La desertificazione non può essere fermata semplicemente alzando una muraglia, ma invertendo le tendenze e modificando lo sfruttamento del suolo e la sua fertilità. Purtroppo non è un'impresa facile. Da anni la Cina ha intrapreso una politica in questo senso e ha realizzato dei progetti pilota, ma Lester Brown, dirigente dell' Earth Policy Institute di Washington afferma che, anche se l’avanzamento in Cina è rallentato, il deserto continua comunque a mangiare ogni anno migliaia di chilometri quadrati di terreno. Negli ultimi tre anni le tempeste di sabbia si sono intensificate fino a raggiungere la Corea ed il Giappone. I dati ufficiali ammettono che ''il tasso di desertificazione è oggi di tremila chilometri all'anno'', un miglioramento rispetto alla media annuale che negli anni precedenti raggiungeva i diecimila chilometri.
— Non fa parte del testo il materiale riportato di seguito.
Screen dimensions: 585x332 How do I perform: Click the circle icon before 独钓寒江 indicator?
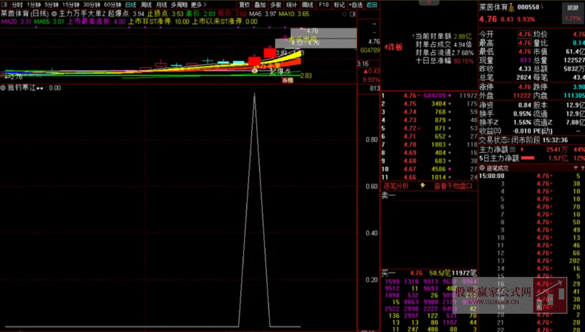[4, 88]
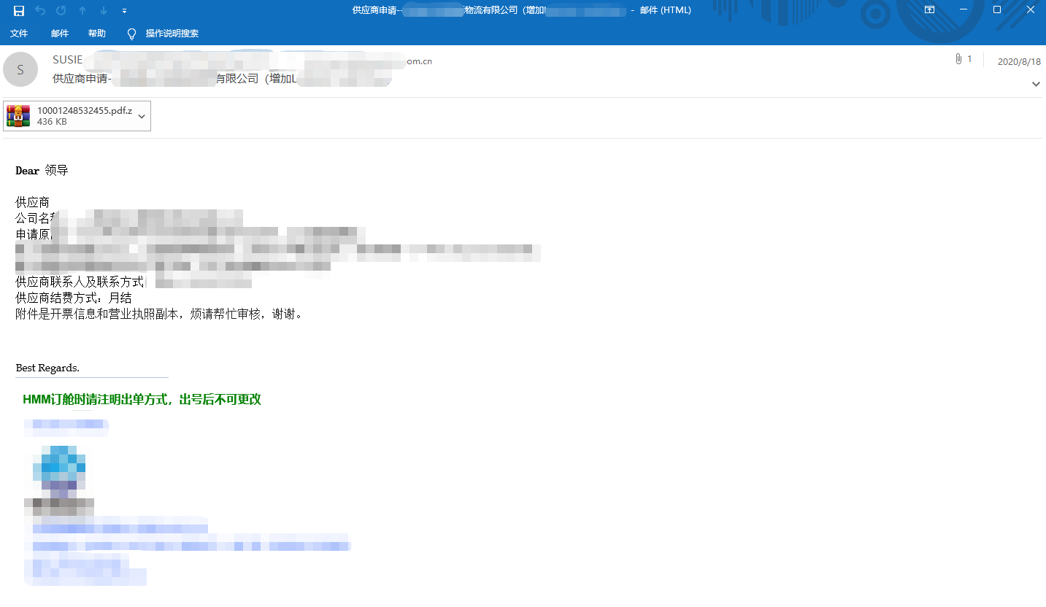Screen dimensions: 1046x607
Task: Open the dropdown arrow on 10001248532455.pdf.z attachment
Action: point(142,116)
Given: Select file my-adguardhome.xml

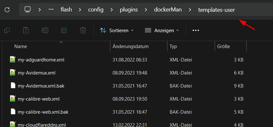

La Cina sta costruendo, attraverso la semina, una ''grande muraglia verde'' di nuovi alberi che, secondo i piani, dovrebbe arrivare ad essere lunga 5.700 chilometri. Questa muraglia costituirà una sorta di barriera intorno al deserto del Gobi che occupa la sezione centro-settentrionale del paese. Un ulteriore progetto destinato a contenere gli effetti della desertificazione si chiama South North Water Diversion. Partendo dalla considerazione che la parte meridionale subtropicale del paese ha un eccesso d'acqua, mentre quella settentrionale soffre di una cronica aridità, l'idea è quella di trasportare le risorse idriche da una zona all'altra attraverso la costruzione di tre gruppi di canali e di dighe che, partendo da diversi punti dello Yangtze, porteranno l’acqua dove occorre.
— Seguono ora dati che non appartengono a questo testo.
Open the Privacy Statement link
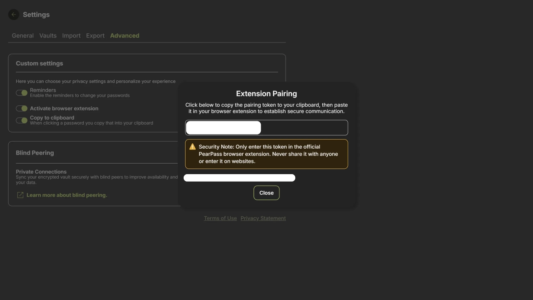(x=263, y=218)
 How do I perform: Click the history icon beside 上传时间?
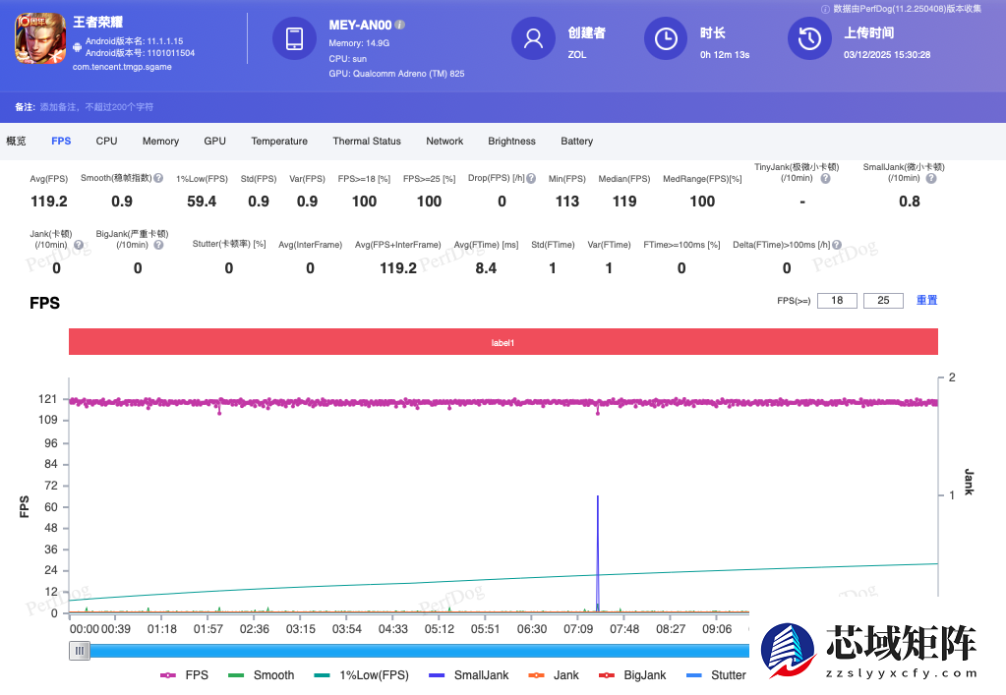tap(809, 39)
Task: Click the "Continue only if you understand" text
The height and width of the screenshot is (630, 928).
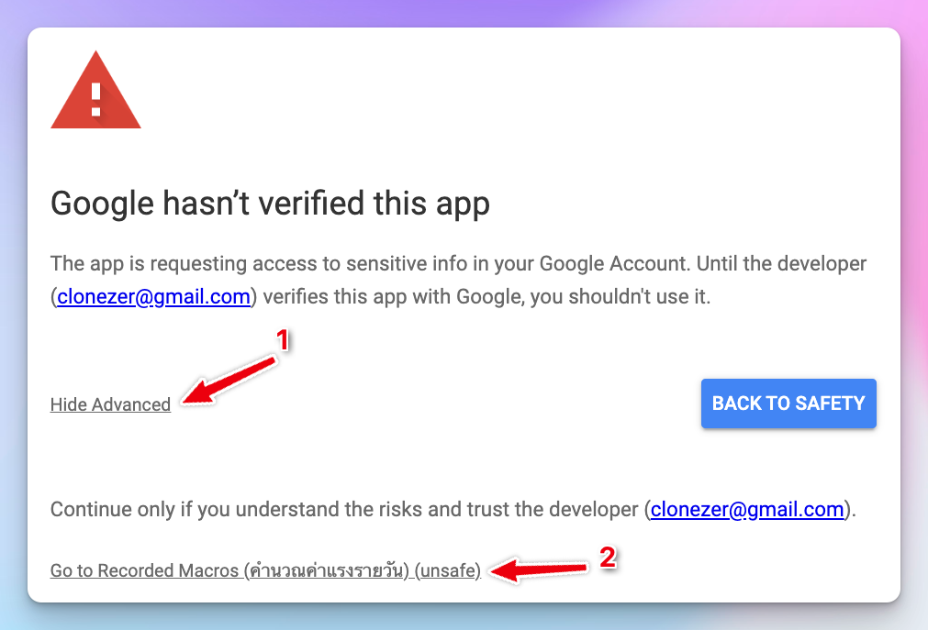Action: click(184, 509)
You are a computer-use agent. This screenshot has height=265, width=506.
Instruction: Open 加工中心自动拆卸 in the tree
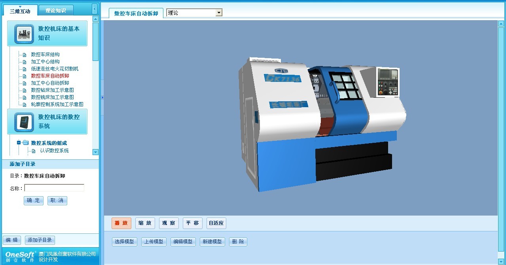tap(50, 83)
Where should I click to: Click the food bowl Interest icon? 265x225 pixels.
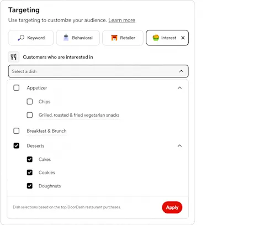pos(156,38)
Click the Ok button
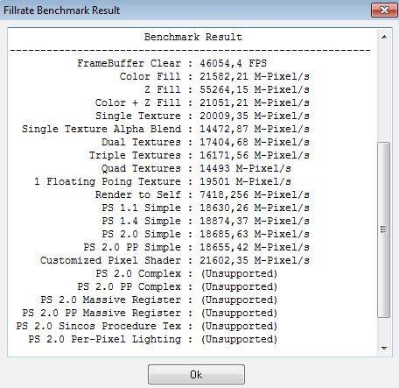399x388 pixels. [196, 374]
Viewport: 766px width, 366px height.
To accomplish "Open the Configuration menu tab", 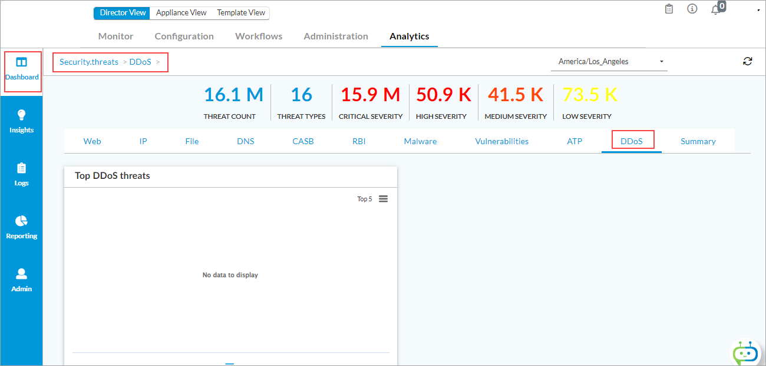I will click(x=184, y=36).
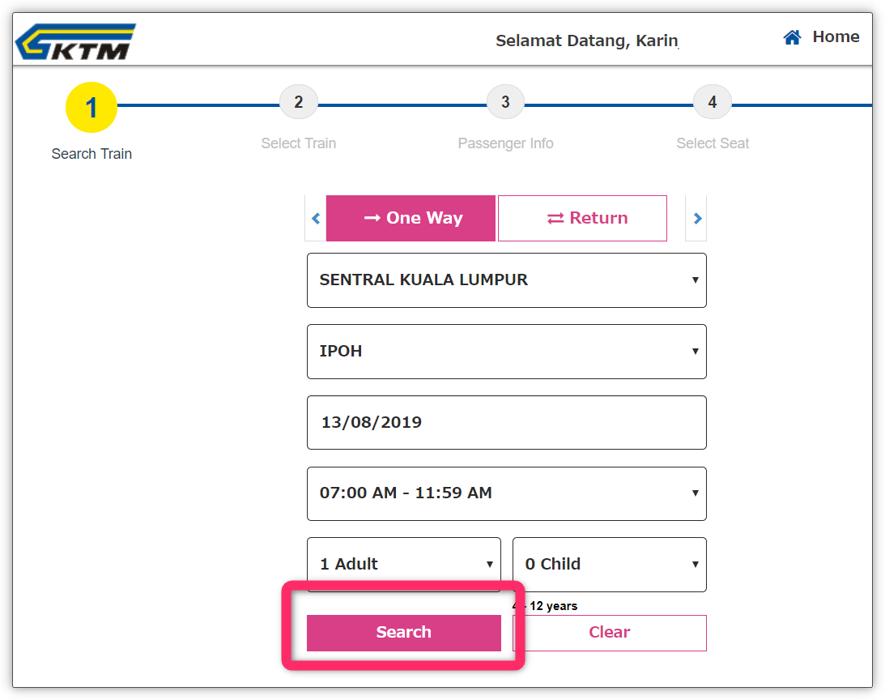Viewport: 885px width, 700px height.
Task: Click the travel date field 13/08/2019
Action: click(506, 422)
Progetti del genere però sono molto complessi e spesso non garantiscono i risultati. L'ecologista Lester Brown, per esempio, ritiene che il progetto cinese sia impraticabile, e pensa che la Cina dovrebbe partire da una più efficiente gestione delle risorse idriche esistenti. La soluzione, aggiunge, sta nella ricerca di un “modello di sviluppo” che non sia quello occidentale, basato «su carburante fossile, centrato sull'automobile e sull'economia dello spreco». Se non si cambia il modello di sviluppo i processi di difesa dalla desertificazione non funzioneranno nemmeno in India e in altri paesi in via di sviluppo.
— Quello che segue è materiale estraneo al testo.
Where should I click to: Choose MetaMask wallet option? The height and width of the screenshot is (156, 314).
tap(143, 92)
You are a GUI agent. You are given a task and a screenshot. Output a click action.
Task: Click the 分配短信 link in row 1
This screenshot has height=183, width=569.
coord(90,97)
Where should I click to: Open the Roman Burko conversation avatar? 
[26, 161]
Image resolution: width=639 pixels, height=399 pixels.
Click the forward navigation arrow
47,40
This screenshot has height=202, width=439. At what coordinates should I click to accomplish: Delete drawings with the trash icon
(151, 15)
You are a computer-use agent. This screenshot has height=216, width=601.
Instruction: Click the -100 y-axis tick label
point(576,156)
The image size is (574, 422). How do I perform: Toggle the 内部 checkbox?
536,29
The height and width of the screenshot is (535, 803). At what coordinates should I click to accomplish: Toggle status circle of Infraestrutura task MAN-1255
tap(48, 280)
Ecco che quindi che per fermare il deserto occorre ripensare al modello di sviluppo, il che non è facile, specialmente per i paesi sottosviluppati. Solo se le economie sviluppate focalizzeranno l’attenzione sulle peculiarità delle aree desertiche e sulla loro possibilità di risolvere problemi attualmente sul tappeto, come il problema energetico e la dipendenza dai combustibili fossili, forse si potrà invertire il processo di desertificazione. Bisognerà che investano però su questi territori non solo per le proprie necessità dirette, ma soprattutto per il riequilibrio della fertilità del terreno.